Material Innovations and System Challenges in Hydrogen Storage: A Comprehensive Review

ABSTRACT As a critical enabler for the global transition to low‐carbon energy, hydrogen storage technologies are undergoing rapid innovation and diversification. This review systematically examines the four dominant hydrogen storage technologies, i.e., high‐pressure gaseous, cryogenic liquid, solid‐state (AB 5 , AB 2 , superlattices, magnesium‐based materials, metal‐organic frameworks (MOF) and activated carbon) and liquid organic hydrogen carriers (LOHCs) hydrogen storage technologies, highlighting their research advances in storage density, cost, energy consumption, hydrogen storage/release mechanisms, system integration and applications. Whilst high‐pressure gaseous hydrogen storage remains the most mature technology, breakthroughs in high‐capacity storage materials such as nanostructured magnesium‐based materials, MOFs, and novel LOHCs catalysts, continuing to enhance storage capacity, kinetic and thermodynamic performances, and cycling stability.

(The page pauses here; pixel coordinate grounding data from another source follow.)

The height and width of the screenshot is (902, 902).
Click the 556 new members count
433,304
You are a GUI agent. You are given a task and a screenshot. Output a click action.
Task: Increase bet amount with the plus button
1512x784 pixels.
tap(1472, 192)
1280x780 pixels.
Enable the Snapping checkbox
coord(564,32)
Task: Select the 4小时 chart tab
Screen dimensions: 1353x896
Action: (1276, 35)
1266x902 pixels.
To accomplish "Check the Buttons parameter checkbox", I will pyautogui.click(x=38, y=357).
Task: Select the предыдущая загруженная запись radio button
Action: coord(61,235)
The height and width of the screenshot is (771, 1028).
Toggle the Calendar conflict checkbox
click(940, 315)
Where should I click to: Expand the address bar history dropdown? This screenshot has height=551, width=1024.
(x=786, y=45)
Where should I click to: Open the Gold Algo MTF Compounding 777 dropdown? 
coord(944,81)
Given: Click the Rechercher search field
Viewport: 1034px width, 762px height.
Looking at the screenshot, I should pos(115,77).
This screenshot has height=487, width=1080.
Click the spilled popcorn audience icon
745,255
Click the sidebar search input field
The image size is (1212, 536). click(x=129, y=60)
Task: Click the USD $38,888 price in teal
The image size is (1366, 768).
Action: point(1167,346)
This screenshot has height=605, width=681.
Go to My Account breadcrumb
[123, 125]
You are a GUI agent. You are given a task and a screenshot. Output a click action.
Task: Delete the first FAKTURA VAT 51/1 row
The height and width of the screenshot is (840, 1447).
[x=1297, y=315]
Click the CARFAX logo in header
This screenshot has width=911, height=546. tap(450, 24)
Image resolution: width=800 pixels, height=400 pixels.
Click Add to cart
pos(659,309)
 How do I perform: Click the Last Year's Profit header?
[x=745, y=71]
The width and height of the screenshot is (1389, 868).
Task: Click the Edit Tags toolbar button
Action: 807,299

Looking ahead, the field is evolving toward machine learning‐based intelligent material design and the development of hybrid energy systems integrating energy storage with flexible thermal/electrical loads. Establishing a diversified portfolio of hydrogen storage technologies, tailored for specific applications ranging from transportation to grid balancing, will effectively drive the large‐scale adoption of hydrogen energy.